OBJECTIVE ▸ Count how many of the lines below contain the string "should", matching case exactly, and reply with the number alone.

RECORDS TO PROCESS ▸
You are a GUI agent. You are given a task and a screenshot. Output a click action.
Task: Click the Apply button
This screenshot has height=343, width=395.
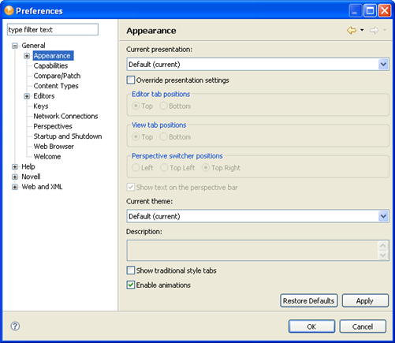(x=365, y=300)
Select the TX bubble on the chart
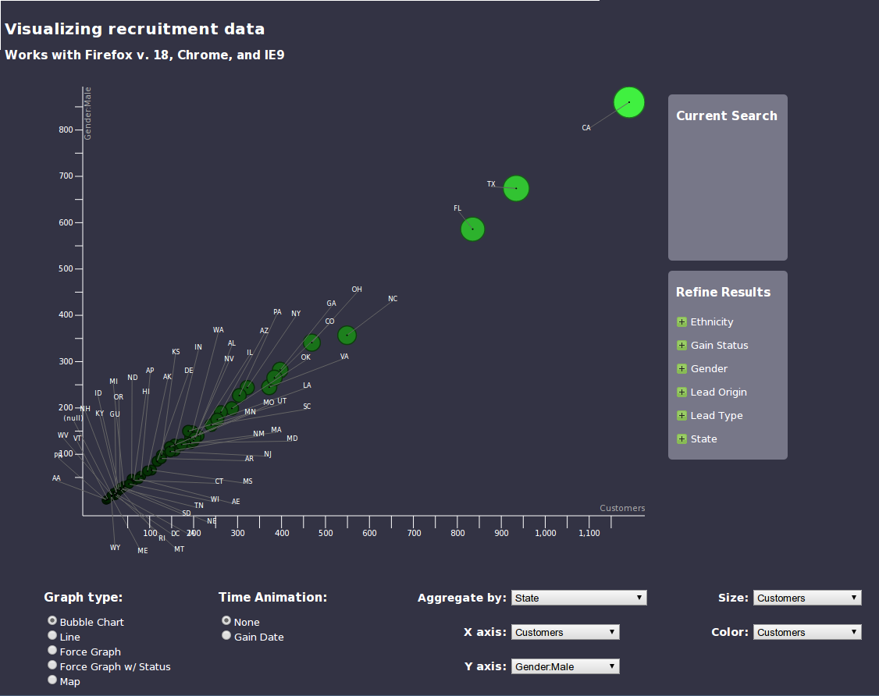 (x=516, y=188)
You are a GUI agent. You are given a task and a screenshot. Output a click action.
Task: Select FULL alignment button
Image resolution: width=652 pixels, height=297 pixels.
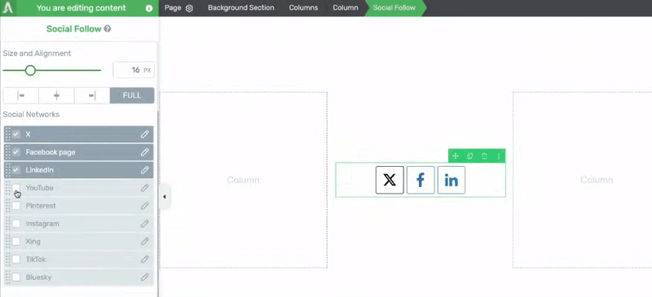click(132, 95)
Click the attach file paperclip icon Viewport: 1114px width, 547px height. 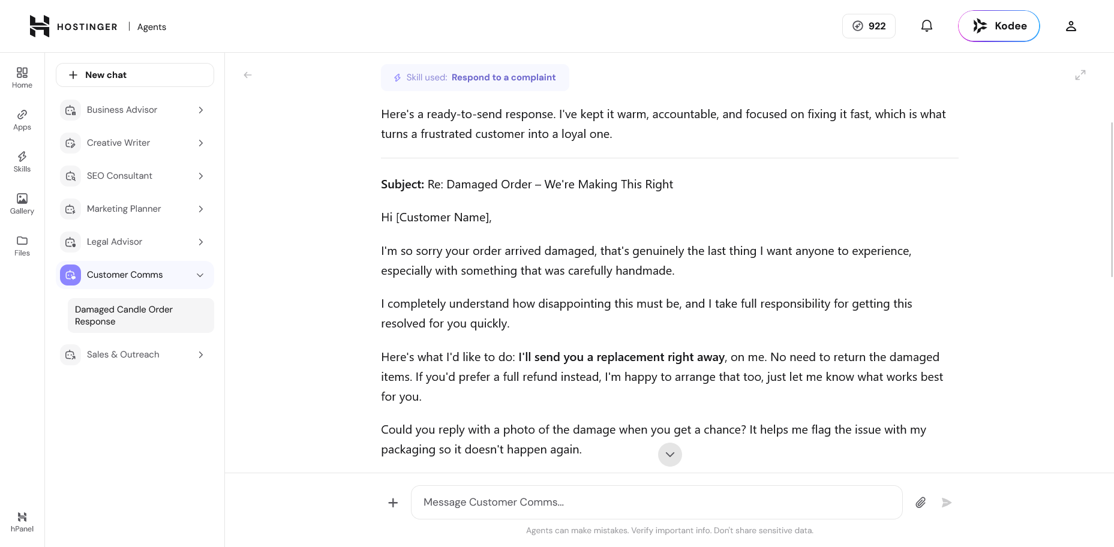(x=920, y=503)
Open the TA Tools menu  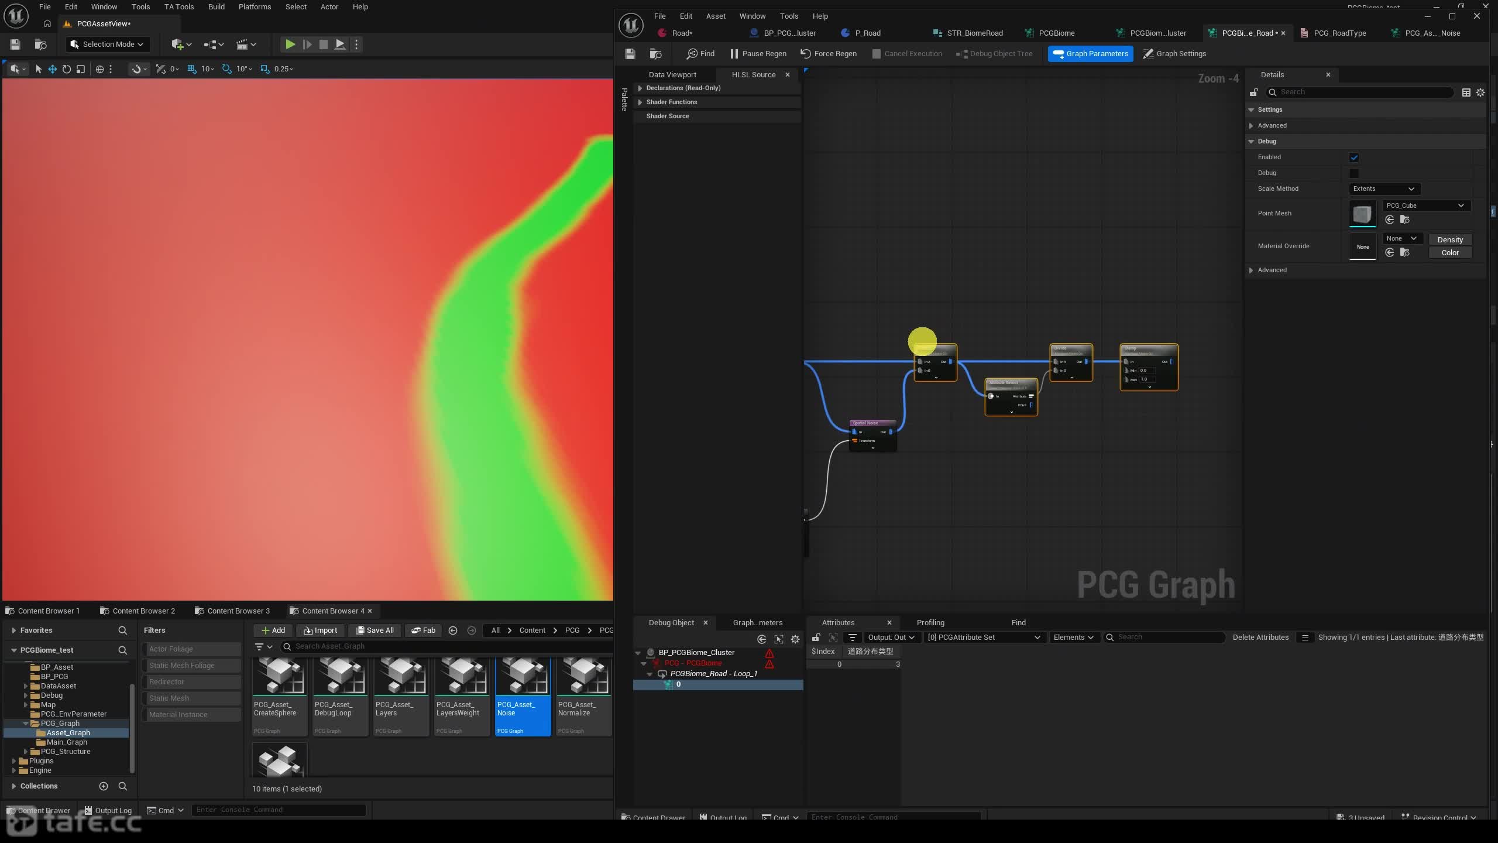click(178, 7)
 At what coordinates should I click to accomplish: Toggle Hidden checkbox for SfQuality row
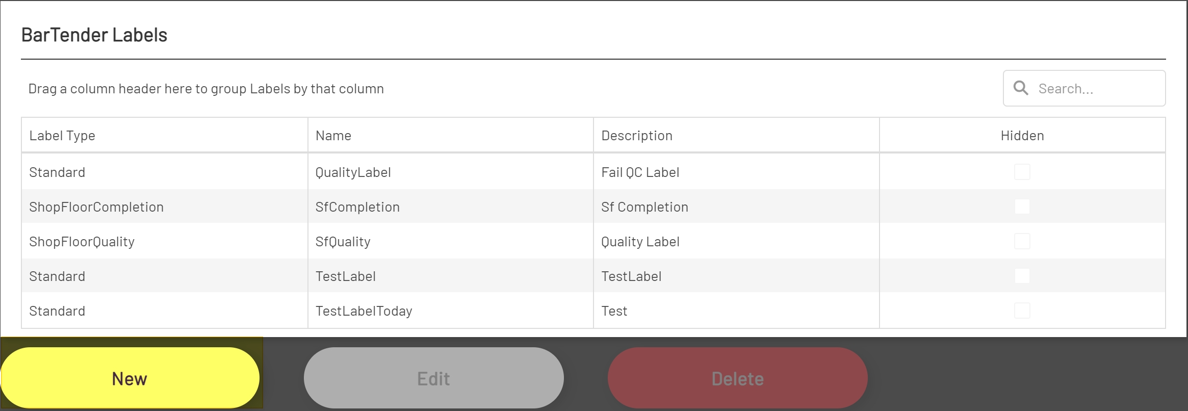pos(1022,242)
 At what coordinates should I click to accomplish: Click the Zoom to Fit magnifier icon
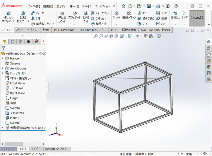pyautogui.click(x=96, y=36)
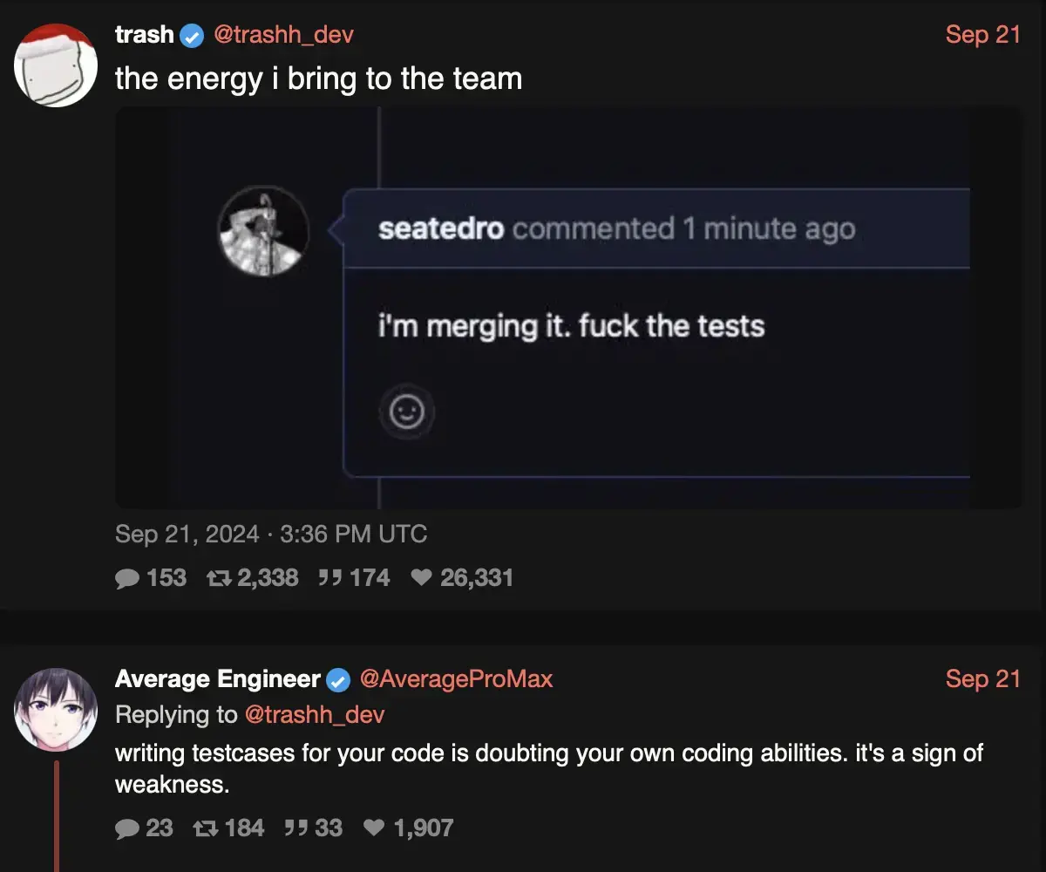Open the embedded seatedro comment screenshot
The height and width of the screenshot is (872, 1046).
point(568,307)

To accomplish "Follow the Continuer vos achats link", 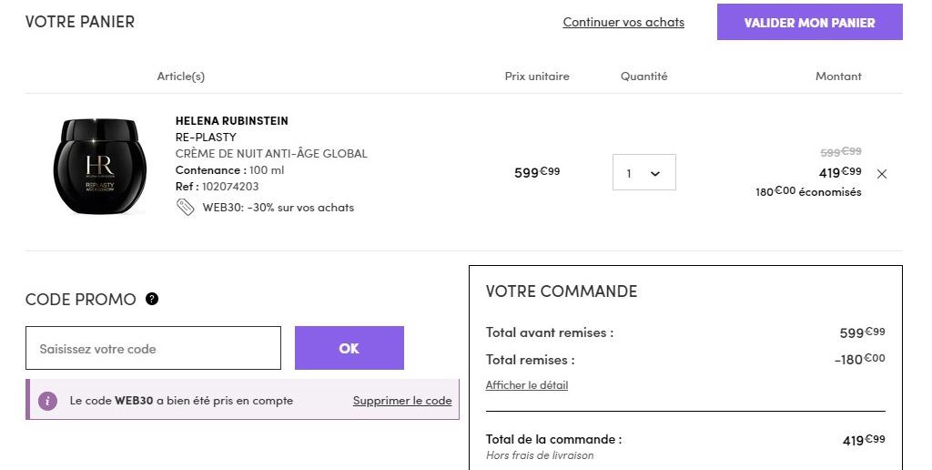I will [x=623, y=22].
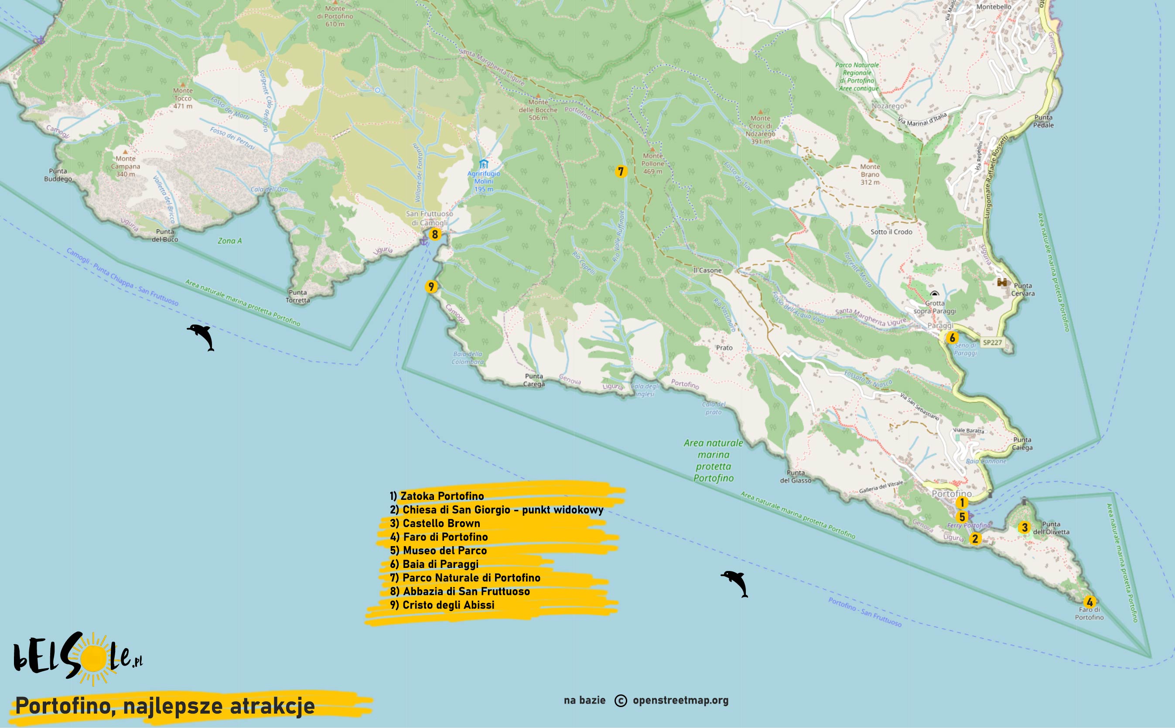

SOLUTION TO THIS PROBLEM ▸ 2